← How-To

PostgreSQL VACUUM and Autovacuum: A Practical Guide

Garbage collection for PostgreSQL. When it falls behind, things get worse gradually, then suddenly.

The Butler of Gold Lapel · March 29, 2026 · 24 min read
The illustrator is conducting a dress rehearsal of their own. We await the final performance.

Why VACUUM exists — MVCC and dead tuples

PostgreSQL uses MVCC (Multi-Version Concurrency Control) to allow readers and writers to operate without blocking each other. This concurrency model has a physical consequence that deserves your full attention.

When you execute an UPDATE in PostgreSQL, the database does not modify the existing row in place. Instead, it creates a new version of the row with the updated values and marks the old version as invisible to new transactions. The old version remains physically present in the table's data files.

DELETE works the same way. The row is not removed from disk — it is marked as invisible. Future transactions will not see it, but it still occupies space.

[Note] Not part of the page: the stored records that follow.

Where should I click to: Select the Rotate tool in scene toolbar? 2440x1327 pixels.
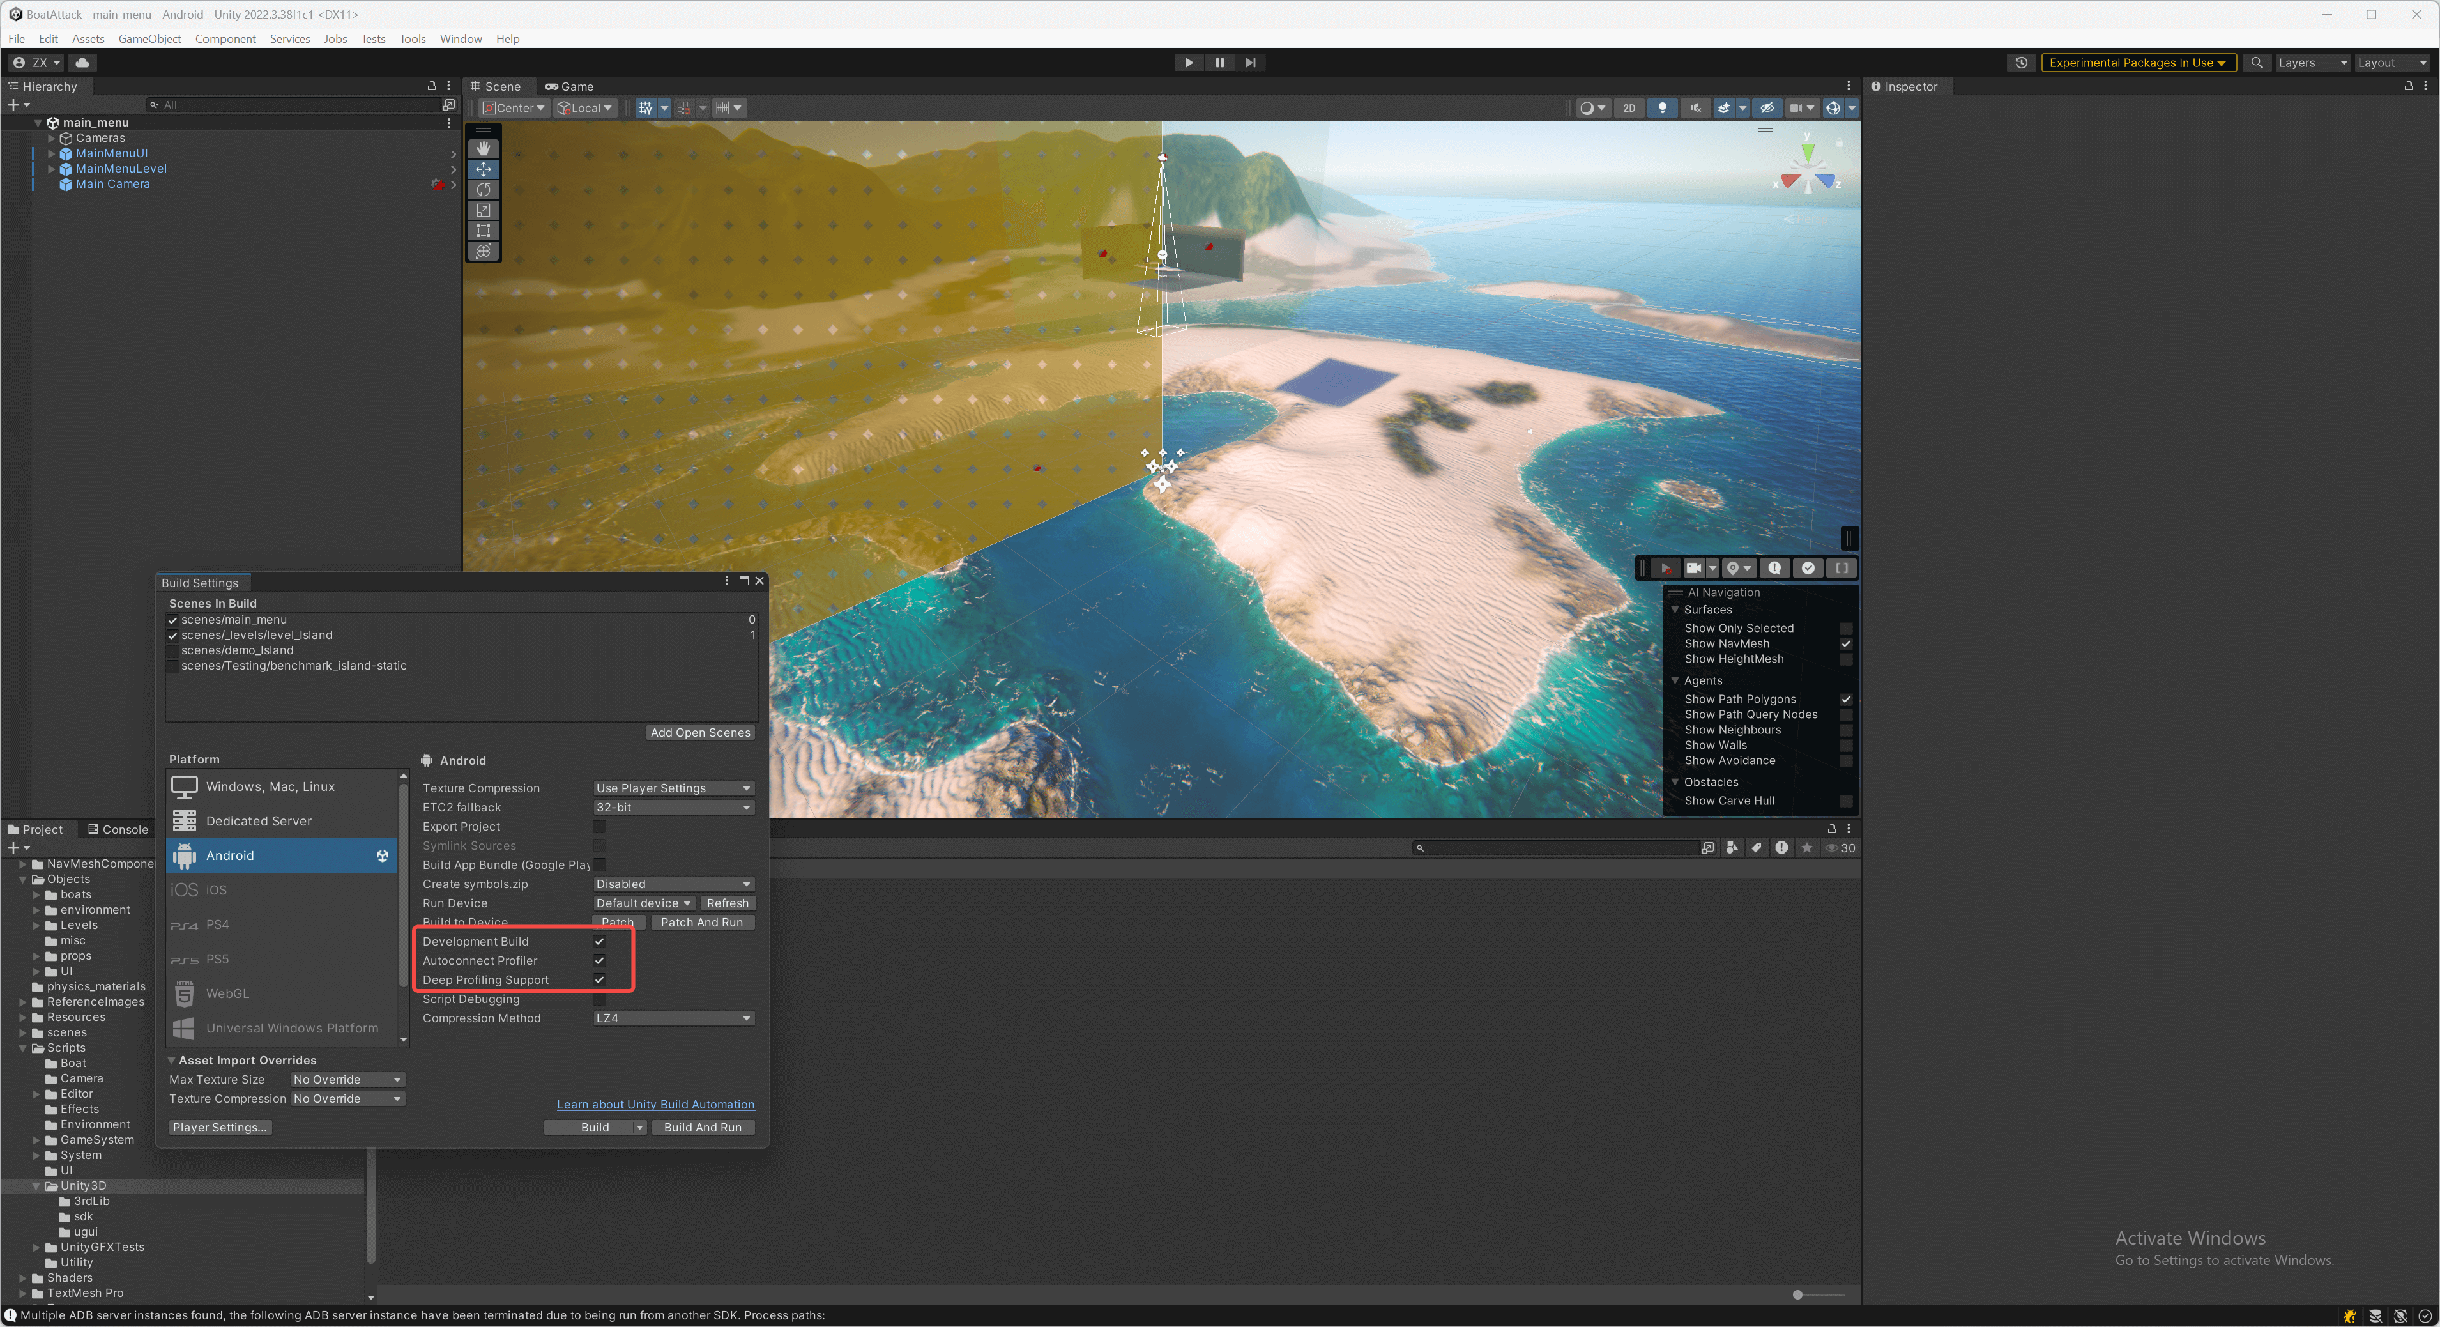483,189
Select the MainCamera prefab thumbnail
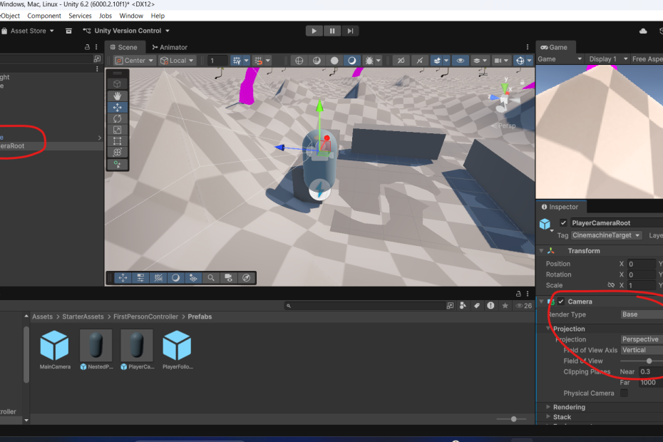Screen dimensions: 663x442 click(55, 346)
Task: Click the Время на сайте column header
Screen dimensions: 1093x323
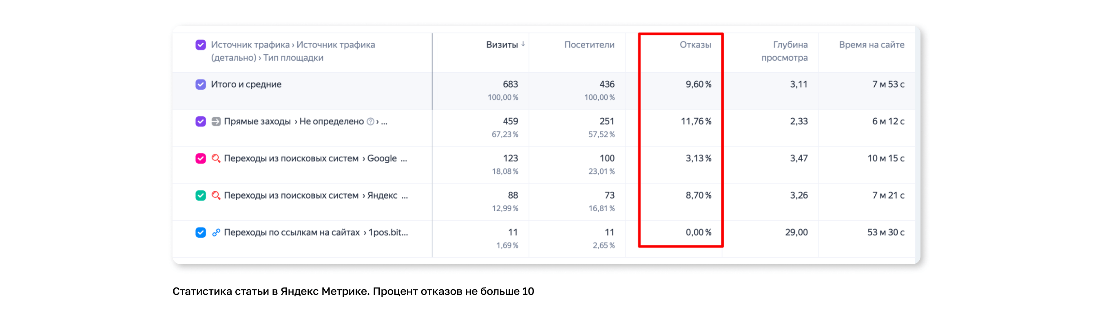Action: coord(871,45)
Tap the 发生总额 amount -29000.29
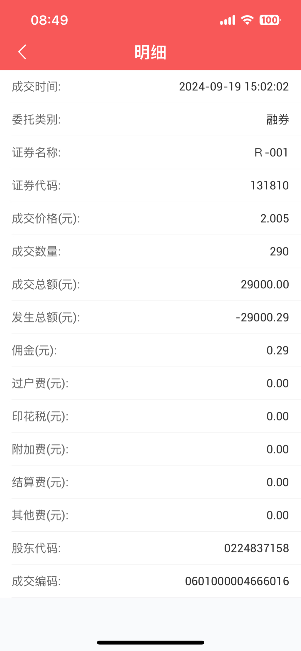Screen dimensions: 301x651 [x=262, y=317]
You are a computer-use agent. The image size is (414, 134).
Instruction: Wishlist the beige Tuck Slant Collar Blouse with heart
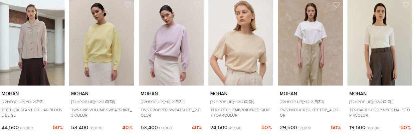click(x=58, y=5)
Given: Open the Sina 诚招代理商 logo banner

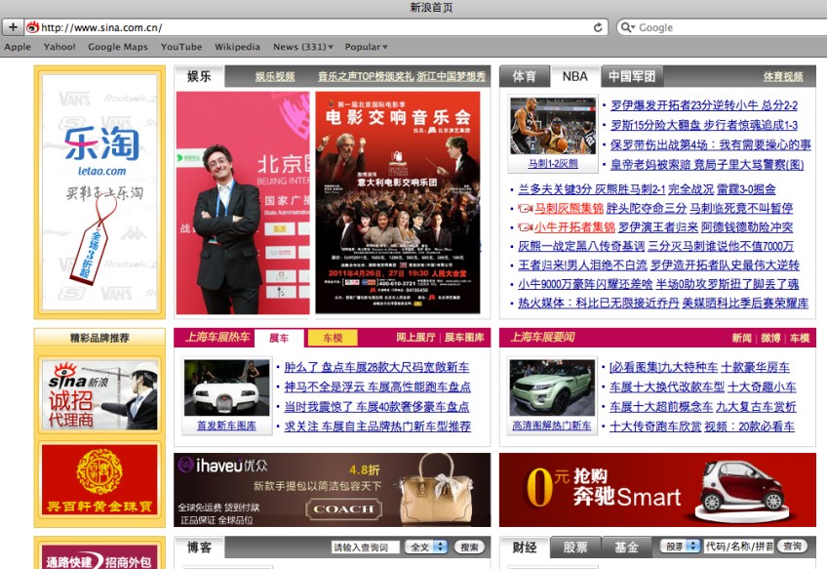Looking at the screenshot, I should coord(98,394).
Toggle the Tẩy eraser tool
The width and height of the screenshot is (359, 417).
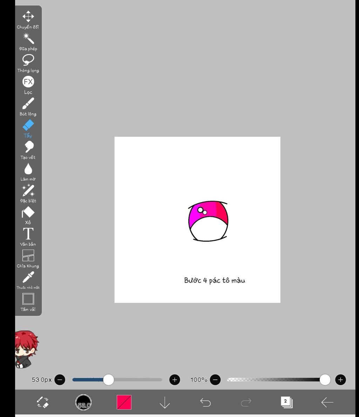28,125
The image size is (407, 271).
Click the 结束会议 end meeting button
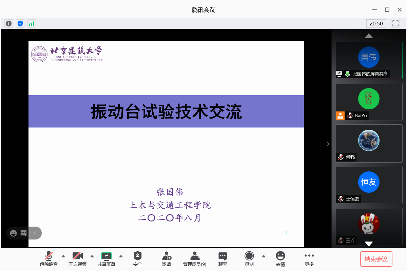coord(376,259)
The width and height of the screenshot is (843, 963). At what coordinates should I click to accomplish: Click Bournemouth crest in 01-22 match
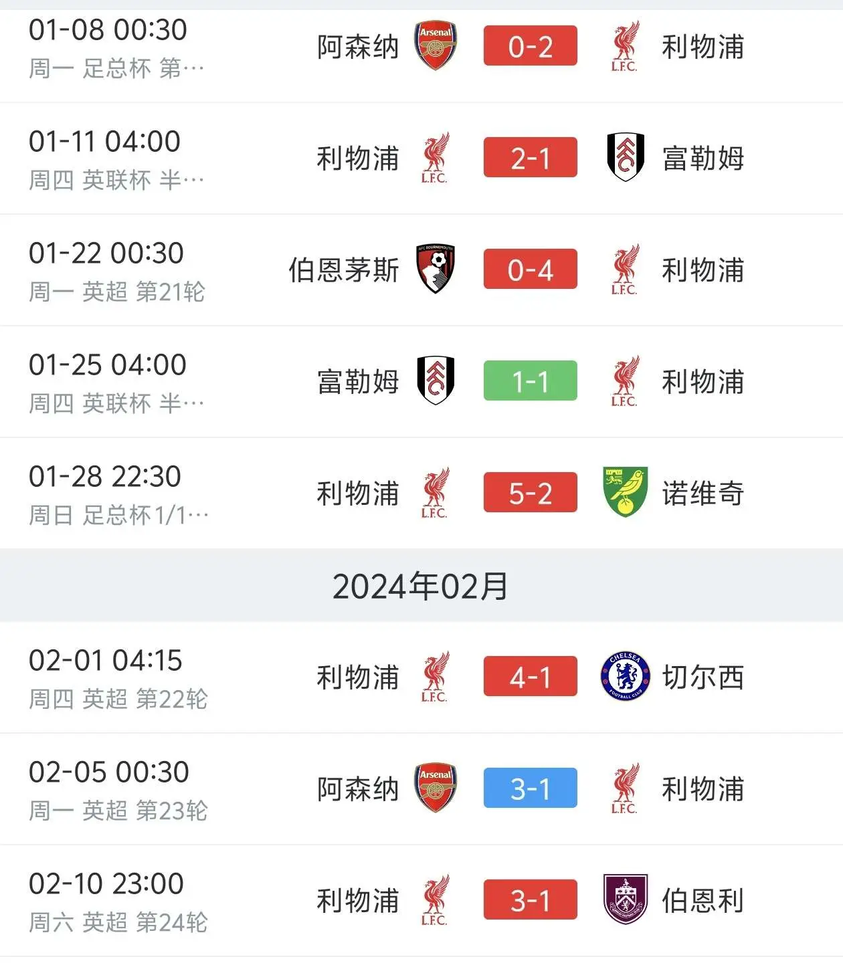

These invisible old row versions are called dead tuples. They consume disk space, occupy pages in the buffer cache (displacing useful data), and slow down sequential scans (the database must read and skip over them).

VACUUM is PostgreSQL's garbage collector. Its job is to scan tables, identify dead tuples that are no longer visible to any active transaction, and mark their space as reusable for future inserts and updates.

Without VACUUM, every table grows indefinitely. This is not a bug — it is the direct cost of MVCC's guarantee that reads never block writes and writes never block reads. The growth is gradual at first and then accelerates as dead tuples compound. A table that accumulates 20% dead space does not just waste 20% of disk — it also degrades sequential scan performance by 20%, because every scan must read and skip those dead tuples.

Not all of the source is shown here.